第68話-町の案内3

「おお! これが日本のショッピングモールだな!!」


 湖を後にした俺とリズさんはショッピングモールに来ていた。


「必要な物はこのショッピングモールに来れば大体は揃うよ」


 リズさんは珍しい物を見るかのようにきょろきょろしている。

 楽しそうでよかった。


「そうだ! 君の持っている小説が買いたいのだがどこかな?」


 残念ながらこのショッピングモールに本屋さんは無いことを伝えると、肩を落としてがっくりした


「欲しかったなぁ 桜舞う日」


「そんなに読みたかったの?」と聞いてみると、


「だって君とお揃いになるじゃないか。 ほら、時間も共有できるし」


 思わせぶりなのかそうじゃないのか、俺にとってはとても気になる所だったが、この話はこれ以上続かなかった


――――


「今日はありがとう」


 すっかり辺りは暗くなり始めていた

 一日中歩いたからか足が重たい


「いえいえ。 まだ何か聞きたいことあったらメール送ってくれれば返すから」


「ああ、その時はお願いするよ。

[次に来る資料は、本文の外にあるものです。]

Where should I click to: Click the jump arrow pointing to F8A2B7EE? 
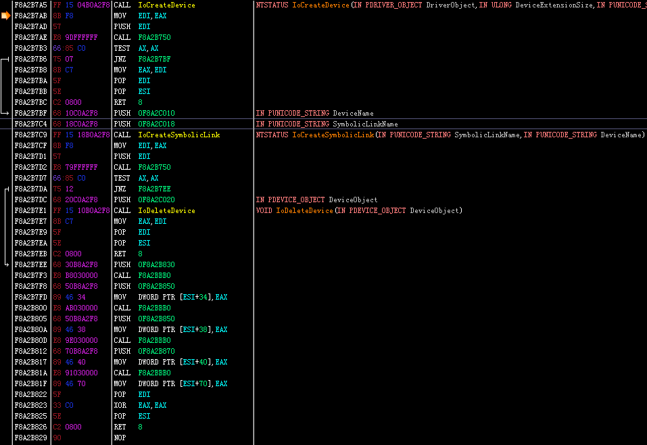[6, 264]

ではまた学校で」


 そう言い残し、手を振りながら去って行った


 今日を一緒に過ごして、少しだけどリズさんの事がわかった気がする。


「俺も帰るか」


 もうすぐ夕飯。 今日は遅くなると分かっていたので、夕飯は沙耶ちゃんに全部任せていた


 夕飯の事を考えながら。 そしてリズさんの事を考えながら帰り道を歩いた。